Die vollsaftigen Knollen wurden früher geerntet und zu Salep verarbeitet. Frisch geerntet schmecken die Knollen bitter, doch wenn sie gekocht und danach getrocknet werden, verliert sich das. Gemahlen wurde daraus auch bei uns ein stärkendes Getränk zubereitet, das, wen wunderts, im Ruf stand, die männliche Zeugungskraft zu befeuern. Eine medizinische Wirkung besitzt der Trank jedoch nicht. Gepulvert geben Salepknollen mit dem 40- bis 50-fachen Gewicht kochenden Wassers eine steife Gallerte. In der Türkei wird Salep zur Herstellung von Speiseeis und Milchprodukten benutzt. In Deutschland sind alle Orchiedeenarten streng geschützt und dürfen nicht gesammelt werden.

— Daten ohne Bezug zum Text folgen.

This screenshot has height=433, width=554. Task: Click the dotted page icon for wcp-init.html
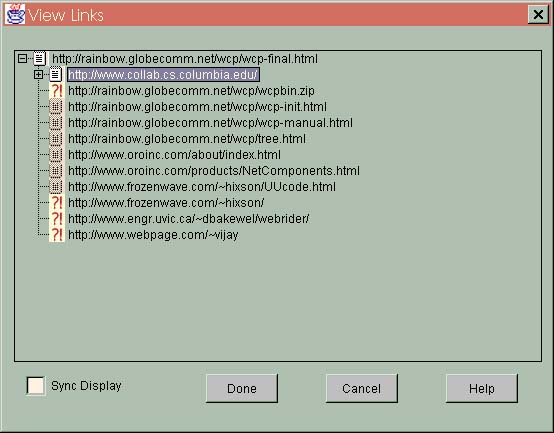56,107
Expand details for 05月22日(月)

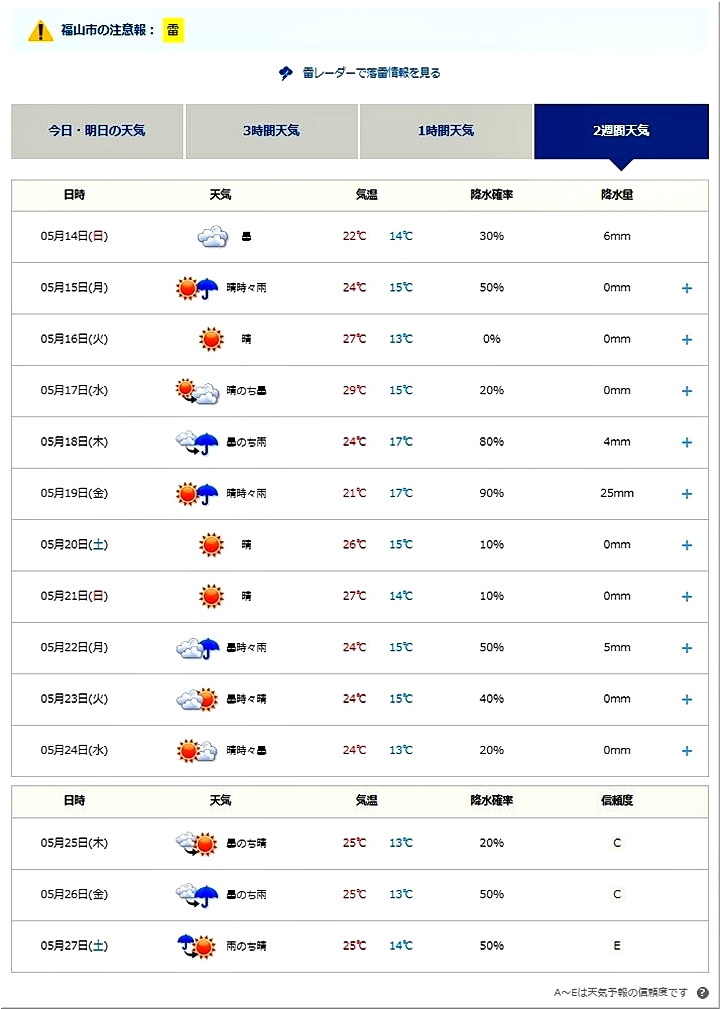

Die bei uns heimischen Erdorchideen haben so ihre speziellen Ansprüche an das Habitat. Viele Arten kommen nur auf Kalkmagerrasen vor, die wir hier in der Umgebung auf dem Hainberg und auf der Weper haben. Und die Knabenkräuter brauchen für die Keimung der staubfeinen Samen spezielle Pilze, mit denen sie in Symbiose leben.

Während Allerweltskräuter wie Bennessel oder Giersch fast überall gedeihen, brauchen die Habitate der Erdorchideen oft eine besondere Pflege. Hier werden die Kalkmagerrasen von Schafen und Ziegen beweidet, so wird verhindert, dass die Standorte verbuschen und die seltenen Pflanzen, die dort wachsen, nach und nach verdrängt werden. Vielleicht eine Analogie zu unseren modernen Gesellschaften: Es gibt Minderheiten, die eines besonderen Schutzes bedürfen, und wir tun als Gemeinschaft gut daran, diesen auch zu gewähren. Dafür werden wir dann mit Blüten von anrührender Schönheit und Raffinesse belohnt.

Hier in der Umgebung gibt es jetzt wieder einiges zu bestaunen, neben dem oben gezeigten Männlichen Knabenkraut (Orchis mascula) in der rosa Form, auch dieses hier, das Dreizähnige Knabenkraut, Neotinea tridentata:



Auch unter den Seltenheiten gibt es wiederum Minderheiten. Von der Orchis mascula, dem männlichen Knabenkraut, gibt es eine weißblühende Form, die O. mascula albiflora. In der Regel sind die Blüten dieser Art purpurfarben oder Farbvariationen mit rosa Blüten. Weiße Exemplare können in praktisch allen größeren Populationen gefunden werden, jedoch tritt diese Form in einem Verhältnis von etwa 3/1000 auf.



Kein Knabenkraut, doch auch eine Orchidee: Die Fliegenragwurz (Orchis insectifera). Auch sie trägt an der Basis zwei Knöllchen. Interessant jedoch die Befruchtung: Die Blüten ähneln Insekten, als typische Bestäuber gelten die Männchen einer Grabwespenart (Agrogorytes mytaceus). Diese werden sowohl durch die Form der Blüte, doch mehr noch durch die Aussendung von Pheromonen (Sexuallockstoffe) angelockt. Bei den Versuchen, die vermeintlichen Weibchen zu begatten, wird der Pollen übertragen. Dass männliche Wesen, wenn sie erst einmal im Begattungsmodus sind, auf allerlei hereinfallen, ist anscheinend nicht nur auf menschliche Männer beschränkt.